Chronic Myelogenous Leukemia (CML) and granulocytosis are closely related because they originate from the bone marrow. They are represented as a result of unregulated and rampant growth of stem cells. The accumulation of the underdeveloped stem cells impairs the functioning of the blood cells resulting in such diseases as cancer. The notable difference between the two diseases is that granulocytosis itself is not an illness but an indication of an underlying condition. It may be a result of blood infection and could also be a symptom of CML; while CML is a type of blood cancer (Campregher 21).
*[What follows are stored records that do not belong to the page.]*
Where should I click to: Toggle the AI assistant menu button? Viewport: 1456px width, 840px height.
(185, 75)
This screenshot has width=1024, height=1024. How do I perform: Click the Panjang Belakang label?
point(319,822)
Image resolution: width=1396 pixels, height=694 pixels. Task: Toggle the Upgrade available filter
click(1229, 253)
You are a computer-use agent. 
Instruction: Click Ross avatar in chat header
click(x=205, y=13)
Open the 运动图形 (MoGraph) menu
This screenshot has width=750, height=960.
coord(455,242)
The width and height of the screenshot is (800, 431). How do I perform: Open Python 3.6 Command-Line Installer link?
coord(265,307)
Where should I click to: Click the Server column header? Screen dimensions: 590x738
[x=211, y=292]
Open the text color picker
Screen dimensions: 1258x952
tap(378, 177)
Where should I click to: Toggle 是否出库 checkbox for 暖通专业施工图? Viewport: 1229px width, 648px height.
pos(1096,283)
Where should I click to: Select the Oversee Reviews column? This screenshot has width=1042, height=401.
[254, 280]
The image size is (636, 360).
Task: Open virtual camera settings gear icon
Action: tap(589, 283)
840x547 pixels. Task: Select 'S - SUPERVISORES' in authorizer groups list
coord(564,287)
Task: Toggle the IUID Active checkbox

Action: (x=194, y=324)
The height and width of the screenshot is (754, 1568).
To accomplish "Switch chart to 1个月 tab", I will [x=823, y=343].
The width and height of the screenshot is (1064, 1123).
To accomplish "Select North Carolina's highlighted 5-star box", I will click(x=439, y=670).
In most instances, CML is preceded by granulocytosis, the reactions of patients with these conditions are fairly the same. Some of common symptoms include increased sweating during sleep, fatigue and regular infections. The severity of the disorders leads to complications in treatment. This is because, the immature stem cells interfere with the production of healthy stem cells and may be deposited in the spleen causing further complications. The treatment routine where granulocytosis is the primary indicator for CML may be chemotherapy, radiation or bone marrow transplant (Campregher 23).
An increase of monocytes count in blood beyond the normal range of 800/mm3 to 1000/mm3, is referred to as monocytosis. Monocytosis and granulocytosis closely compare since both disorders involve the irregular multiplication of the stem cells forming the white blood cells. Increased infections among people with these disorders have been the most common indicator of an underlying condition. This is because white blood cells are part of the immune system and help fight foreign materials in the body. Any disorder in the count or functioning is manifested as blood infection.
Work Cited
Campregher, Paulo. “Standards For The Diagnosis And Treatment Of Chronic Myeloid Leukemia”. Jornal Brasileiro De Patologia E Medicina Laboratorial, vol 54, no. 2, 2018. Web.